◆ **Text to read**:
Rugby union is a minor, but developing sport in Jordan.

Governing body
Jordanian rugby is administered by Jordan Rugby, which has been recognized by the Jordan Olympic Committee since 2007.

History
Rugby was first introduced into Jordan by the British. Since then, it has mainly been played by expatriates from the British Commonwealth and foreign workers.

Jordan maintains a close relationship with AGRFU, and their development team includes Ghaith Jalajel, a Jordanian.

The Dubai Sevens has also helped stir up some interest in the sport in Arabic-speaking nations. Jordanian rugby has its own sevens and rugby 15s leagues that consists of Citadel Warriors RFC, Citadel Knights RFC, Nomads RFC, Amman Saracens and Aqaba Sharks.

Lowest rugby match
Jordan has hosted a rugby match at the lowest altitude ever recorded - at over 400 metres below sea level on the eastern shore of the Dead Sea on 29 October 1982. This was between a team representing Aqaba and Safi and another representing Amman. The temperature at the time, was in the 90s (fahrenheit).

◆ **The tasks**:
1. According to the text on rugby in Jordan, since what year has the Jordan Olympic Committee recognized Jordan Rugby?
2. Using the text on rugby in Jordan, explain what makes the match played on the eastern shore of the Dead Sea on 29 October 1982 a record.
3. Continue the text on rugby in Jordan, starting after its last sentence.
The records that come next have nothing to do with the text on rugby in Jordan.

◆ **Provided records**:

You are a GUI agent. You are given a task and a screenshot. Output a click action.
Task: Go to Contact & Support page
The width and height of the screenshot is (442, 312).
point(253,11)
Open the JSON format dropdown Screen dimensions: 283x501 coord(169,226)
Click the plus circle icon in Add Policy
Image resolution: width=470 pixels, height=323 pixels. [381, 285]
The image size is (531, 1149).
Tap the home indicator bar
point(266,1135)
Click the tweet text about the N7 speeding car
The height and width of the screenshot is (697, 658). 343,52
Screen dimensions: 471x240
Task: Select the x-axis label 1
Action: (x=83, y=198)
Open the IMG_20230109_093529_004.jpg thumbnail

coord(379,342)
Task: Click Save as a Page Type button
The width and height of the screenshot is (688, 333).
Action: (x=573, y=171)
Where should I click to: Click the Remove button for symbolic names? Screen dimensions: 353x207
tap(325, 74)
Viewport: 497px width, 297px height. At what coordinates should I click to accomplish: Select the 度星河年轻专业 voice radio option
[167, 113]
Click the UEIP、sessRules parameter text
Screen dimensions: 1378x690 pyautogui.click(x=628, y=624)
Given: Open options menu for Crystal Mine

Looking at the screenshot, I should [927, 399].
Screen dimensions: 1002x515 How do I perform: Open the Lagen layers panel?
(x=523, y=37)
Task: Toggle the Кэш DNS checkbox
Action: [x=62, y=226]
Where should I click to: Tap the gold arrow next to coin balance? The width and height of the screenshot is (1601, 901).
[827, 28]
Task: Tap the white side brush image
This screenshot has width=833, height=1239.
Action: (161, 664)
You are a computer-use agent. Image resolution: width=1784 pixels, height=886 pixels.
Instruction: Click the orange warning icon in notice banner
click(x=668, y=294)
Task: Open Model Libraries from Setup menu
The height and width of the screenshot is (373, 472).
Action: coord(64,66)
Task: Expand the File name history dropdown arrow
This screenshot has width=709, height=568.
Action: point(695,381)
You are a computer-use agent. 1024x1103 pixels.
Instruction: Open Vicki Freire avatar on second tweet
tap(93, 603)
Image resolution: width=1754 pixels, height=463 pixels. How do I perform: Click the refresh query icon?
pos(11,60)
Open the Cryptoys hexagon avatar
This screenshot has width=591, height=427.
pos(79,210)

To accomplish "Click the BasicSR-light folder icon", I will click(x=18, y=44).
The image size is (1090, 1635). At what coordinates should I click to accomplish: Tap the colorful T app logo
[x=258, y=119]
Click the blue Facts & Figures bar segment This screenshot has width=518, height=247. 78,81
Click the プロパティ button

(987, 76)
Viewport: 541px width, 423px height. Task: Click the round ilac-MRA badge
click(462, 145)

◆ **Task-by-task outputs**:
1. Since 2007.

2. It was played at over 400 metres below sea level, the lowest altitude ever recorded for a rugby match.

3.
National team
The Jordan national rugby union team is a third tier rugby playing international side. Jordan played their first test match against  on 14 May 2010, in Dubai. They competed in and won the inaugural Asian 5 nations division 3 West competition in 2016.

Rugby clubs in Jordan
There are three clubs in Amman:
 Nomads Rugby Club
 Amman Citadel Rugby Club
 Amman Saracens
 Sosruka rugby
Outside Amman:
 Aqaba Sharks

References
 Cotton, Fran (Ed.) (1984) The Book of Rugby Disasters & Bizarre Records. Compiled by Chris Rhys. London. Century Publishing. 
 Richards, Huw A Game for Hooligans: The History of Rugby Union (Mainstream Publishing, Edinburgh, 2007, )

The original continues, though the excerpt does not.